Se podría pensar que Hobbes no sabía nada de lo que es la cosa pública, el estado, el statum civitatis en el que vivimos, pues en el día a día, me topo con la violencia de las calles, el temor de ser asaltado a la vuelta de la esquina, por todos lados hay pobreza (empezando por mi bolsillo que solo dá para leche, agua, galletas ácimas (¿qué? ¿Esta palabra no viene en mi diccionario avalado por la Real Academia Española? si bien lo he dicho siempre, la RAE no es de confiar), tabaco, atún y vino tinto de mediana calidad (estas dos últimas son el lujo y el café siempre me lo paga alguien más); la maldad, o mejor dicho la malicia, está en todos lados, la soledad es constante, la barbarie es brutal hasta el punto de la indiferencia y ya ni hablemos de la ignorancia mezclada de salvajismo. Cosa que refiriendome a  la razón, la paz, la seguridad, la riqueza, el esplendor, la sociedad, el buen gusto, las ciencias y la buena voluntad, eso lo encuentro o dentro de mi cuarto o bien en los cafés que suelo visitar y que es dónde topo a mis amistades. Quienes no comprendemos somos nosotros, pues se ha interpretado el estado como un lugar dónde todos pueden convivir en masa, pero las masas no son buenas, el verdadero estado, y muchos asentirán, está entre los circulos de amistades confiables y nuestras cuatro paredes llamadas hogar (cuando no son irrumpidas por extraños). Lo que Hobbes si ignoraba, al menos en esta frase, es la naturaleza humana, que estando en libertad, adquiere un estado totalmente salvaje, que Hobbes dice más atrás: la libertad no hace ningún bien (cita no textual)  y la función del estado es regular esta libertad, el problema es que regular la libertad es un proceso dificil, una ley genera un medio para evadirlo, este medio para evadirlo genera otra ley y esta a su vez genera otro medio de evasión cíclicamente hasta la nausea, el vómito y luego la revolución para que luego, como señala Woody Allen "cuando concluye la revolución, los <<oprimidos>> con frecuencia asumen el poder y comienzan a actuar igual que los <<opresores>>. Por supuesto, a partir de entonces es muy dificil conseguir que se pongan al teléfono y el dinero prestado para cigarrillos y chicle durante la lucha puede también darse por perdido."
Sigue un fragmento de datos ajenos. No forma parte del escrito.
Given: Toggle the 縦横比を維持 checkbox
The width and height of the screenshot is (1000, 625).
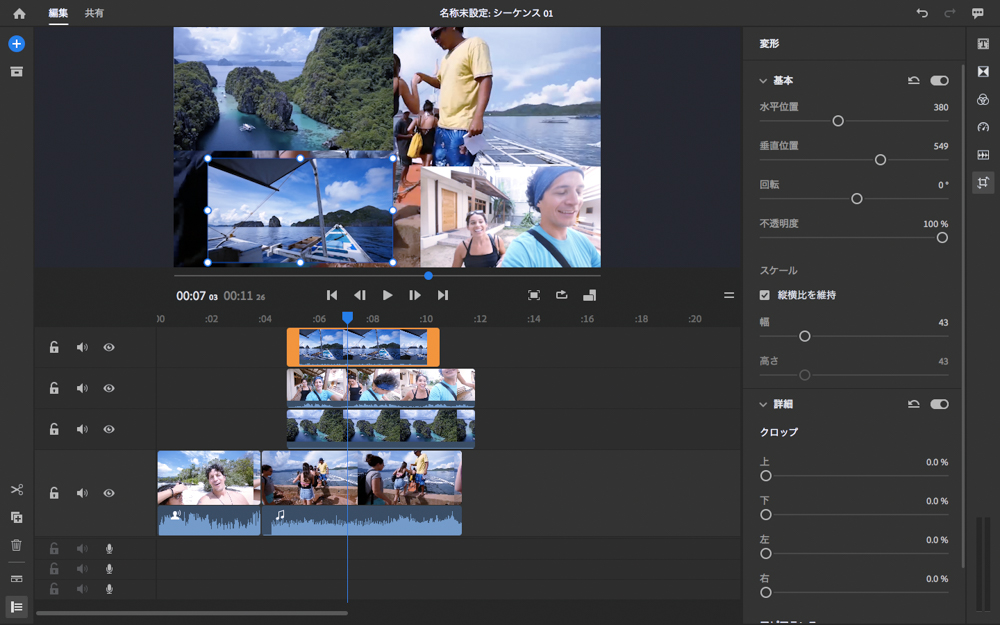Looking at the screenshot, I should click(x=765, y=295).
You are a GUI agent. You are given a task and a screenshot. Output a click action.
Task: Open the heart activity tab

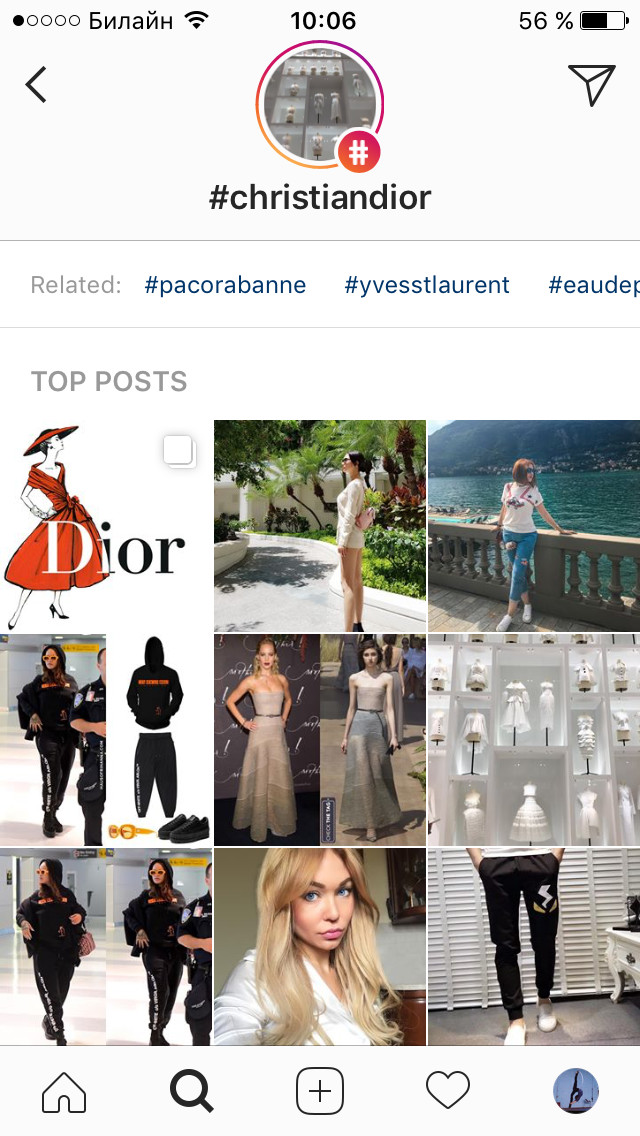[x=447, y=1091]
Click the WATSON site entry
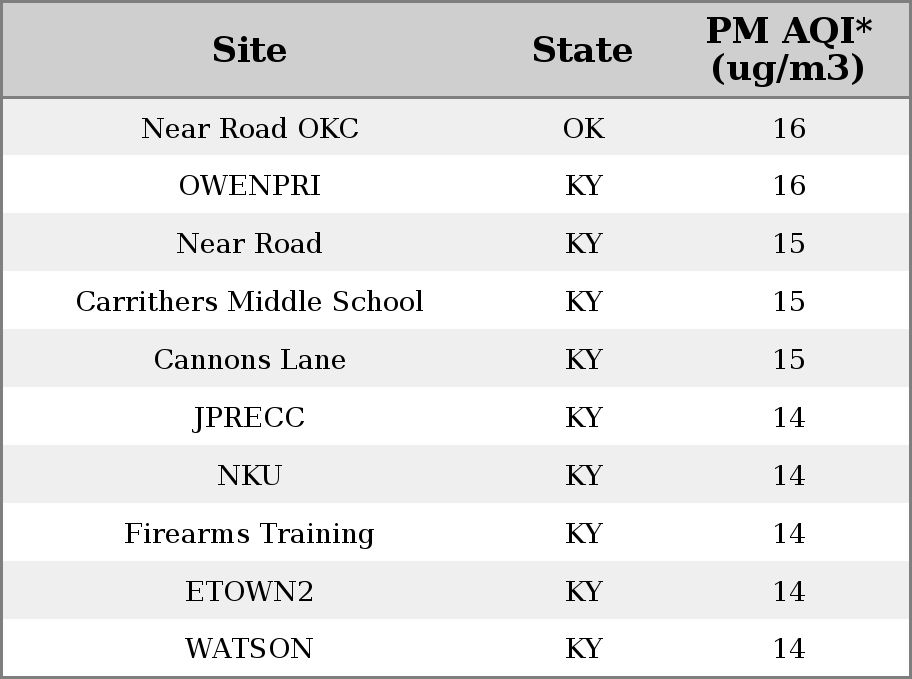 tap(249, 648)
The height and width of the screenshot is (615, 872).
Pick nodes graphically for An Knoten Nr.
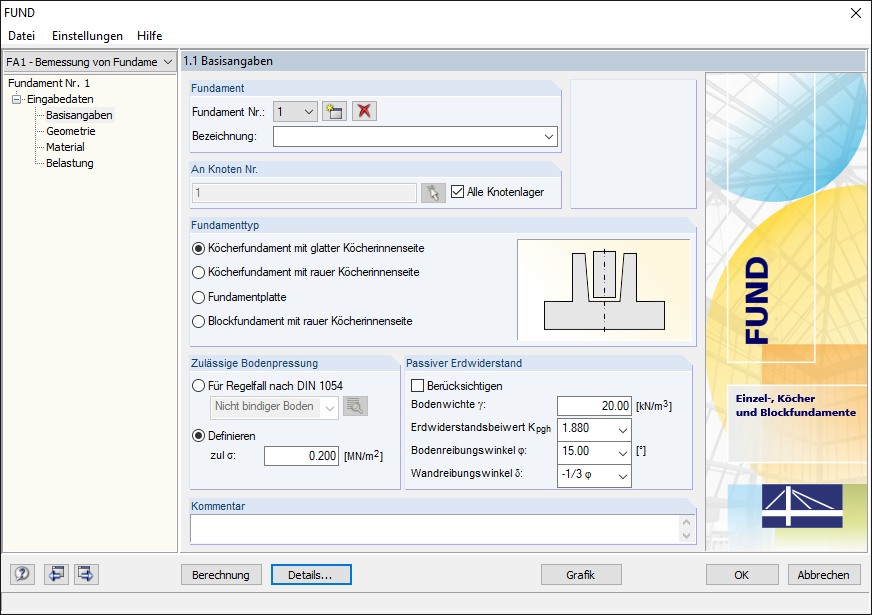point(433,192)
A todo esto, ¿qué hacer en una situación dónde no se puede optar partido entre revolución o estado? Yo voto por la desobediencia civil, en otras palabras: joder a quien jode inclementemente.

 

P.D. Próximas votaciones: ningún candidato merece nuestra simpatía, tampoco el voto blanco. Anoten el nombre de Juancho Reatas (o el nombre que se les antoje, el suyo por ejemplo) en la sección de candidatos no registrados y sean felices, úrguense la nariz, rásquense el hombligo, fumen en lugares cerrados o lo que sea.